On Saturday, Mr Nesbitt will use his first party conference speech as Ulster Unionist leader to highlight the need to give new hope to recession-hit communities.
But his address at Belfast's Titanic building will also be aimed at reassuring his rank-and-file about their own future prospects, as they fear a continued political squeeze from both the DUP and Alliance Party.
Their leader has argued, however, that he is putting in place the groundwork necessary for future growth. He said: "I am content, but I also understand that people outside the party and the inner circles of the party would not necessarily be across what's been happening.
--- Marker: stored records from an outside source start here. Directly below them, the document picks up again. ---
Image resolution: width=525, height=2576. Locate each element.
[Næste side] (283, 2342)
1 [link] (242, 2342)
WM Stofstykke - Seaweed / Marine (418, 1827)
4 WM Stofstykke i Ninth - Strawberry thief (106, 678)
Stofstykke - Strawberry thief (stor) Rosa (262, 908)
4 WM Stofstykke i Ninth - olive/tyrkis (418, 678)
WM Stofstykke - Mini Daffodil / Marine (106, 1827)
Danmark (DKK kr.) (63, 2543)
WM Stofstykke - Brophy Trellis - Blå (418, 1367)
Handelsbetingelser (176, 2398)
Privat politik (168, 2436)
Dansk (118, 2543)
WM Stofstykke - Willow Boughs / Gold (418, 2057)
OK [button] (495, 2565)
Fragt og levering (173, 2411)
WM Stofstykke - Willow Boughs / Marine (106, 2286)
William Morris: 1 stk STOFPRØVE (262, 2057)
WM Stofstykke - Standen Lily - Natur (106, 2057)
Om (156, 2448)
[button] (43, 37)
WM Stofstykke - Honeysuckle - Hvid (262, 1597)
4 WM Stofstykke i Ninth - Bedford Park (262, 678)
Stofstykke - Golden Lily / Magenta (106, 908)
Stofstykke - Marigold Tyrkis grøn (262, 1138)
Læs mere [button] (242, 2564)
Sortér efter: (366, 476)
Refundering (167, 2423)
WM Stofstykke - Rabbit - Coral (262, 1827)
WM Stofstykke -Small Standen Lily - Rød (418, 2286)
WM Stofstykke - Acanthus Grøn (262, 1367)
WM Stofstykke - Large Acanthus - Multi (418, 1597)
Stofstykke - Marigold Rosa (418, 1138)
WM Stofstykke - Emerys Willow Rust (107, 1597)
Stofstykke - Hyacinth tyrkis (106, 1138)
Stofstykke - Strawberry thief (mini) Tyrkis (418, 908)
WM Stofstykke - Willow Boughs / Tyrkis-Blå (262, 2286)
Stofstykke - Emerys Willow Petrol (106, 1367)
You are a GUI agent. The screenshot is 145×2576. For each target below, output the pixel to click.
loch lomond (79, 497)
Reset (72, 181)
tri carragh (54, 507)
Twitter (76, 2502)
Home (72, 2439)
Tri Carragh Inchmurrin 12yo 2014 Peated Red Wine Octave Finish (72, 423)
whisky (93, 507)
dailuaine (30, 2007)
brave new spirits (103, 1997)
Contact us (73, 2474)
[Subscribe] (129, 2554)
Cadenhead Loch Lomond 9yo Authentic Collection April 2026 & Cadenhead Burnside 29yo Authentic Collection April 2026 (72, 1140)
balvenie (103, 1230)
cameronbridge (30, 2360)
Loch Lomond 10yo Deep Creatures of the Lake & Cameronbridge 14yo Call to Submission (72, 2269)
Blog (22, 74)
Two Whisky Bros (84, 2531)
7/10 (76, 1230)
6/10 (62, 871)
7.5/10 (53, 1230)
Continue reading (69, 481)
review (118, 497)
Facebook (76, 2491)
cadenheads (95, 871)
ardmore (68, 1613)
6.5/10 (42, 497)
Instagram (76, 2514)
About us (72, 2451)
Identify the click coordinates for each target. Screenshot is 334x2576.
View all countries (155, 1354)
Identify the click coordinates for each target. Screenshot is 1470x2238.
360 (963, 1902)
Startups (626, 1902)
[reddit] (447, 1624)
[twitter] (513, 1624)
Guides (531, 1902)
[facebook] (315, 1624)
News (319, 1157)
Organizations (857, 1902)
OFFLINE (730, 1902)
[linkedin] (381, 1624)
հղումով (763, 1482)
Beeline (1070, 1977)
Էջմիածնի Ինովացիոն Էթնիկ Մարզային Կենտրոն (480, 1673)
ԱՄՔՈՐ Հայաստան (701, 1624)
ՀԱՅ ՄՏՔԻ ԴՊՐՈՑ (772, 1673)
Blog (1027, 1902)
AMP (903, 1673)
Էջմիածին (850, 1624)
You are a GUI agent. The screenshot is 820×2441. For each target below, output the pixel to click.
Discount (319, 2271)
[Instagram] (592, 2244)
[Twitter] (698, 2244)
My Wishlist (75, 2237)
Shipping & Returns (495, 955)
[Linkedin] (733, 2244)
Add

"I ran on a ticket which was largely based on organisational reform as the key urgent need, rather than producing a suite of policies. That reflected, first of all, my analysis of what the Ulster Unionist Party needs to put itself back into a position where it can be at the heart of government.
"And also the fact that the next election isn't scheduled until June 2014 (for the European parliament), so we're in, for Northern Ireland, an unusually fallow patch in terms of elections. So, there is no point peaking politically in the summer of 2012 when you want to peak in the summer of 2014."
He added: "I am pleased enough. It is always, no matter what organisation or sector you're in, slower than you want it to be. But we're going in the direction that I had in mind."
The new leader, who for years was one of Northern Ireland's best-known broadcasters, described his experience of political life as "a roller coaster" but said he is keen to learn from experience.
"In terms of anything, media performance, policy creation, leadership - I would never come out of a studio, or out of a meeting or out of a debate, and think 'I nailed that, I could never, ever possibly do that better'," he said. "Life-long learning is something that politicians glibly say we should be into - well, I am into it. Do I make mistakes? Yeah, I make mistakes. Do I learn from them? I think I do."